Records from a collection
---+---

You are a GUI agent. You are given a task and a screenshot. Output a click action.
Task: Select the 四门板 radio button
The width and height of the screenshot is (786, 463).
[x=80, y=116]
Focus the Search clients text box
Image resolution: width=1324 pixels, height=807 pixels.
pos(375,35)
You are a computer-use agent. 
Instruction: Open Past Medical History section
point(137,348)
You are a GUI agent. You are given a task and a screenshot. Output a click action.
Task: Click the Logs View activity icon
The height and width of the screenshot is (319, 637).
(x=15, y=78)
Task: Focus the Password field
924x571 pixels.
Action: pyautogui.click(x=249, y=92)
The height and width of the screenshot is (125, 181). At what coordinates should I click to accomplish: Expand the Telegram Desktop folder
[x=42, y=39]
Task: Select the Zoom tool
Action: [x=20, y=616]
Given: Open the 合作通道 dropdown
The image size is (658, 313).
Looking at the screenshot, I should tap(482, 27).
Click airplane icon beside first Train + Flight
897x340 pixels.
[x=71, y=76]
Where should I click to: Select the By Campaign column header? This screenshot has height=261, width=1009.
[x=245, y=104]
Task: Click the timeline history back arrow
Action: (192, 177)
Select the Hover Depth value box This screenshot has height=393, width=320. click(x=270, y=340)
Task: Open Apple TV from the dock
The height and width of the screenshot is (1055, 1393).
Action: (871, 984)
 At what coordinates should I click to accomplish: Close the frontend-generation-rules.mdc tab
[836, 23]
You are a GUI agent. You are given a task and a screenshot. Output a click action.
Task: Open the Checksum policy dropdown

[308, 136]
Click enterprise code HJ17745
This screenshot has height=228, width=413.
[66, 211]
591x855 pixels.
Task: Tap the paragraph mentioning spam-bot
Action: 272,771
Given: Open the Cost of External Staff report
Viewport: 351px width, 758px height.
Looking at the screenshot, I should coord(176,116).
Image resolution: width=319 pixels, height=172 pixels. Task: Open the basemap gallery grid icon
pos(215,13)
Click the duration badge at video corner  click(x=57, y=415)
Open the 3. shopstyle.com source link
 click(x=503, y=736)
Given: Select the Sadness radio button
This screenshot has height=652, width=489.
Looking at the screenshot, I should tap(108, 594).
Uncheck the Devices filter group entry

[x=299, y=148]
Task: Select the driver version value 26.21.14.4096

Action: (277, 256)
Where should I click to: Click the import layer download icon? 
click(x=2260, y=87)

---+---

PROBLEM TO WORK ON: Return, verbatim, the lines from the start of the records through the line containing "(x=15, y=78)".

THE ANSWER:
You are a GUI agent. You are given a task and a screenshot. Output a click action.
Task: Select the 四门板 radio button
The width and height of the screenshot is (786, 463).
[x=80, y=116]
Focus the Search clients text box
Image resolution: width=1324 pixels, height=807 pixels.
pos(375,35)
You are a computer-use agent. 
Instruction: Open Past Medical History section
point(137,348)
You are a GUI agent. You are given a task and a screenshot. Output a click action.
Task: Click the Logs View activity icon
The height and width of the screenshot is (319, 637).
(x=15, y=78)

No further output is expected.